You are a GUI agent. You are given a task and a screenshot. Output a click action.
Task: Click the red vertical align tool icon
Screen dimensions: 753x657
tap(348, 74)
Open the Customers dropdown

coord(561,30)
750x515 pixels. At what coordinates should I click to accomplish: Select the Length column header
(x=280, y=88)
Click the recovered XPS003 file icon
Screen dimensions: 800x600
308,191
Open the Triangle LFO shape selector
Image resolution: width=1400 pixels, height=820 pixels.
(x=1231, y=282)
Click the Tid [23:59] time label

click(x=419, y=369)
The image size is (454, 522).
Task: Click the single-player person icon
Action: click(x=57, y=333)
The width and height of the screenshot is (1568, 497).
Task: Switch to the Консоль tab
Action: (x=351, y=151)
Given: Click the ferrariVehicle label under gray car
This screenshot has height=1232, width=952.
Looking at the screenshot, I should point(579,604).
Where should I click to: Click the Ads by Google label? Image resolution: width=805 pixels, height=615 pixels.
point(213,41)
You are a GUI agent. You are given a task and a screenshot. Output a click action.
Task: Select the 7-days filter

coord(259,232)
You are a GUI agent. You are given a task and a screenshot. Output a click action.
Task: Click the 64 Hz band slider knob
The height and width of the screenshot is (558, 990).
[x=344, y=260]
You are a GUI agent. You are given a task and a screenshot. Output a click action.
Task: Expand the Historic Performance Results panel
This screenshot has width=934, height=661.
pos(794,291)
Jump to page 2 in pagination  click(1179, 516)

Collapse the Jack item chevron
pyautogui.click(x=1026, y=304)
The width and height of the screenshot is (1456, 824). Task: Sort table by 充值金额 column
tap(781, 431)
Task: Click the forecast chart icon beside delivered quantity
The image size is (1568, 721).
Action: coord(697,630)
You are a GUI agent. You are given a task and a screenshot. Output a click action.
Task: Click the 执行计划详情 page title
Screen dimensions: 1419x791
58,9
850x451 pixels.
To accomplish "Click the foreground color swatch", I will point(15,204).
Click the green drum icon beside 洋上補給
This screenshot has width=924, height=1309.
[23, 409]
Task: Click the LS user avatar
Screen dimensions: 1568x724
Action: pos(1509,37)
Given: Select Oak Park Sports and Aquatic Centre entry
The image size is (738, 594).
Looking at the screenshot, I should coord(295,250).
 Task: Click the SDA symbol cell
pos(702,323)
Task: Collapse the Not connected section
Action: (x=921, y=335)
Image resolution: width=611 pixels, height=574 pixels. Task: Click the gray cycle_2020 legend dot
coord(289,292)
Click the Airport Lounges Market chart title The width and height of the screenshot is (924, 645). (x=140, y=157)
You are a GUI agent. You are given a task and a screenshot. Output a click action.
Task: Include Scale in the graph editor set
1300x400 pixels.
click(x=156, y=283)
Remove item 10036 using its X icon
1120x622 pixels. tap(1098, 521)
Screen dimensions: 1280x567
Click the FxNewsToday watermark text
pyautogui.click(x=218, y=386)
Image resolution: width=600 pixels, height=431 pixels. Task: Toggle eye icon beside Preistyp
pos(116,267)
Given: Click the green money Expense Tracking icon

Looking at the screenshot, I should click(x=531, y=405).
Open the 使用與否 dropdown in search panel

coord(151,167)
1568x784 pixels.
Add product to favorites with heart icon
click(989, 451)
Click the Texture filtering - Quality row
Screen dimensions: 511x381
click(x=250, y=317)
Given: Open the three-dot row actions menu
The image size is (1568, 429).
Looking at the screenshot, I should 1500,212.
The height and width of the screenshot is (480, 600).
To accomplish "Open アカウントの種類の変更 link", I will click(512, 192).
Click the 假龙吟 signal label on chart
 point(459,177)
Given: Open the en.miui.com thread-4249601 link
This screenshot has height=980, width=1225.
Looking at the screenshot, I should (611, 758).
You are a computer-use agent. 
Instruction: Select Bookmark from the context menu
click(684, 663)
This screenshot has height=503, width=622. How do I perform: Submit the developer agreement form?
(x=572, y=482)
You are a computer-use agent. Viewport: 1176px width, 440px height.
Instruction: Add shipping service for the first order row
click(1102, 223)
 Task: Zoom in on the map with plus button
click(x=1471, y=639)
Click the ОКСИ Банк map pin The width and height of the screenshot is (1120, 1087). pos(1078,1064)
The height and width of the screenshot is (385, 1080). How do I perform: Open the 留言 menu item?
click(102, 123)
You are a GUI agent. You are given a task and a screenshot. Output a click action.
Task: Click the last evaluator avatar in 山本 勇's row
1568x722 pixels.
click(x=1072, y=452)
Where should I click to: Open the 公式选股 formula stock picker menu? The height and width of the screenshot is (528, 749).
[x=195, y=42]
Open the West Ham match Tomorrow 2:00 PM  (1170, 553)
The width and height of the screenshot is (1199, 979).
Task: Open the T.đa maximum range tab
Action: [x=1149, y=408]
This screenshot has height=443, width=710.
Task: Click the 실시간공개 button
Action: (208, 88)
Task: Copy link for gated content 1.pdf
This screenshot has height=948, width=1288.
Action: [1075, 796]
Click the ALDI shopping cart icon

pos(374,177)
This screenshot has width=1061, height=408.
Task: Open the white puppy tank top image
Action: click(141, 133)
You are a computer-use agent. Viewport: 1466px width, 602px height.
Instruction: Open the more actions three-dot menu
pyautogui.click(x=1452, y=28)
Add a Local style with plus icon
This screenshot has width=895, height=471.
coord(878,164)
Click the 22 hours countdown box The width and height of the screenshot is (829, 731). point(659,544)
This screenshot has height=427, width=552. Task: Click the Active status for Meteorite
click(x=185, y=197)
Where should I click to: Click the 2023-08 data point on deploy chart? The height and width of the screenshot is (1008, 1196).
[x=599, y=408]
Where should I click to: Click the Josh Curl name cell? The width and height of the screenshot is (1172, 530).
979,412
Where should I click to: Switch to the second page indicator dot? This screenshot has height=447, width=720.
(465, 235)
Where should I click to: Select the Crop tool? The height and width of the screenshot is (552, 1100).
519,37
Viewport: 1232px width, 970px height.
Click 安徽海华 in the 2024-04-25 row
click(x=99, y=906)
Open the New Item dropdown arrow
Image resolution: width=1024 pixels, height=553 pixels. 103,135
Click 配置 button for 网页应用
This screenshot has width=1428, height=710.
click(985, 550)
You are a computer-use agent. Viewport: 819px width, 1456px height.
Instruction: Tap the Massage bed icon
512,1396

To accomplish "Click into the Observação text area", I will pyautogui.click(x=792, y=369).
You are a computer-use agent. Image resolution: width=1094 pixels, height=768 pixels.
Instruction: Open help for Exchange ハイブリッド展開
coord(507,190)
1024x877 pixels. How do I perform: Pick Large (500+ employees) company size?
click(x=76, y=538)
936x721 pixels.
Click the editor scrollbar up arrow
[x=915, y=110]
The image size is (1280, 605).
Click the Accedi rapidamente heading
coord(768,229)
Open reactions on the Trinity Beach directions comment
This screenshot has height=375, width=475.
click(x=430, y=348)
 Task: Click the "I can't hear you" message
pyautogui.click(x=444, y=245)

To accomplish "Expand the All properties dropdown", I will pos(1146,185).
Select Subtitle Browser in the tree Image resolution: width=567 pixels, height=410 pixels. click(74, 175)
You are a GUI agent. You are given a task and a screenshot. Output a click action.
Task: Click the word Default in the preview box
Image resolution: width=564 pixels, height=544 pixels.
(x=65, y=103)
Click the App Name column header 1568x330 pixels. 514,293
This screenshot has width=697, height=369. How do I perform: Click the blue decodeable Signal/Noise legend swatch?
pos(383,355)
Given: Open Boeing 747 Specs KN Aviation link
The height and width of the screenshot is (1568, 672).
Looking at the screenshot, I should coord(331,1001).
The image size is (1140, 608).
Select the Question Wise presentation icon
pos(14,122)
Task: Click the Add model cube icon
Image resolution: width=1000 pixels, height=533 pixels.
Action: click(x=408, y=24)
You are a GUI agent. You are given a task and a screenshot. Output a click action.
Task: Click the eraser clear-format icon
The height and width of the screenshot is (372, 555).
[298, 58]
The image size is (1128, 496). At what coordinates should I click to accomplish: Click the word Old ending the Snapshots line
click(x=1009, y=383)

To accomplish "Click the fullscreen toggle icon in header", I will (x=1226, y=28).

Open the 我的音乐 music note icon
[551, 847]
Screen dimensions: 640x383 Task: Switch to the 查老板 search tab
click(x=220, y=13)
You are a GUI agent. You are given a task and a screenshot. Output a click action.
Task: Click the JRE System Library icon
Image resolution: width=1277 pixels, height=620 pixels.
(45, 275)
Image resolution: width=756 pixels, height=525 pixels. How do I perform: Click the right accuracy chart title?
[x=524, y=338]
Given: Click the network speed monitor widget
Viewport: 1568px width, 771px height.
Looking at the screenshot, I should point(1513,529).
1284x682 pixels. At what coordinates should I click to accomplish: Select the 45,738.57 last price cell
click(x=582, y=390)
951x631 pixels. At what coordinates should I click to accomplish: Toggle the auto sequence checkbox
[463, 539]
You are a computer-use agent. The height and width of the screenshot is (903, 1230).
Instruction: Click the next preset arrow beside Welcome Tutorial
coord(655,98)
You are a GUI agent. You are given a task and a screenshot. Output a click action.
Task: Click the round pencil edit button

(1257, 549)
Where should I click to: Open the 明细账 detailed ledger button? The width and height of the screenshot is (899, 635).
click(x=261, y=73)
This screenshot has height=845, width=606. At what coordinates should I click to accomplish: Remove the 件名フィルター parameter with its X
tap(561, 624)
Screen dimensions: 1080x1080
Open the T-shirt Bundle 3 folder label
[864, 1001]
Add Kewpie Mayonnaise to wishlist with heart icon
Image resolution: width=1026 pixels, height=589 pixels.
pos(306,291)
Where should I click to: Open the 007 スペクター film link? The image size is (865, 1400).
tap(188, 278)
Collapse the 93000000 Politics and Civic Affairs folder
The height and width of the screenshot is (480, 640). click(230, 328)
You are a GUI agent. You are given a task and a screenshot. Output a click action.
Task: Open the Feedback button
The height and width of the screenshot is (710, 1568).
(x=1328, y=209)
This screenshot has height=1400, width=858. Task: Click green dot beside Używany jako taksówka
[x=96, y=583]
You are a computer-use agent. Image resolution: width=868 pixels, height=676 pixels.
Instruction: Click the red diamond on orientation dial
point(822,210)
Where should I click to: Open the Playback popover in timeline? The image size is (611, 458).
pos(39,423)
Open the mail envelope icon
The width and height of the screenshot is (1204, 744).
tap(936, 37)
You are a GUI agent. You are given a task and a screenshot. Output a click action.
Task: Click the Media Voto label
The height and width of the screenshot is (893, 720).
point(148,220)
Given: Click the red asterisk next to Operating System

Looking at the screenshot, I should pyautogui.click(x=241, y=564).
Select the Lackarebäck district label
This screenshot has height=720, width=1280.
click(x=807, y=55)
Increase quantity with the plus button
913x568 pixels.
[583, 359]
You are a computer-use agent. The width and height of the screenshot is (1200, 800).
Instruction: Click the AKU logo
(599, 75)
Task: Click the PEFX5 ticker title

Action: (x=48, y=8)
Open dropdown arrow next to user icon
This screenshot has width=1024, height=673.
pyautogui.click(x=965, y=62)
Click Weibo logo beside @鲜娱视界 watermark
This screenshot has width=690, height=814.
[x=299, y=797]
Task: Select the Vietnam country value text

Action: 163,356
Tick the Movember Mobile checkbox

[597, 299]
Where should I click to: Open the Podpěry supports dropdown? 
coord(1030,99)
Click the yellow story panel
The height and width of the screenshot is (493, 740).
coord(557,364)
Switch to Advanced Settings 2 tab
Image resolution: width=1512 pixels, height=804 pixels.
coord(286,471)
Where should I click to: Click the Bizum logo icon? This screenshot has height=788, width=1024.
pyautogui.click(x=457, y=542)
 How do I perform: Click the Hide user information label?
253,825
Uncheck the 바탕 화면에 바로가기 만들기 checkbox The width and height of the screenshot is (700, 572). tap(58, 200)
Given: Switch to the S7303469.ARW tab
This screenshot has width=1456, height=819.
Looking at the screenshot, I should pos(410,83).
★ ★ ★ ★ ★ ★ ★
> **What you have to do**
In exact wording, restate the lines of the data above from the first through the one holding "Task: Click the 64 Hz band slider knob", and stop after that line.

> **Solution**
You are a GUI agent. You are given a task and a screenshot. Output a click action.
Task: Click the red vertical align tool icon
Screen dimensions: 753x657
tap(348, 74)
Open the Customers dropdown

coord(561,30)
750x515 pixels. At what coordinates should I click to accomplish: Select the Length column header
(x=280, y=88)
Click the recovered XPS003 file icon
Screen dimensions: 800x600
308,191
Open the Triangle LFO shape selector
Image resolution: width=1400 pixels, height=820 pixels.
(x=1231, y=282)
Click the Tid [23:59] time label

click(x=419, y=369)
The image size is (454, 522).
Task: Click the single-player person icon
Action: click(x=57, y=333)
The width and height of the screenshot is (1568, 497).
Task: Switch to the Консоль tab
Action: (x=351, y=151)
Given: Click the ferrariVehicle label under gray car
This screenshot has height=1232, width=952.
Looking at the screenshot, I should point(579,604).
Where should I click to: Click the Ads by Google label? Image resolution: width=805 pixels, height=615 pixels.
point(213,41)
You are a GUI agent. You are given a task and a screenshot. Output a click action.
Task: Select the 7-days filter

coord(259,232)
You are a GUI agent. You are given a task and a screenshot. Output a click action.
Task: Click the 64 Hz band slider knob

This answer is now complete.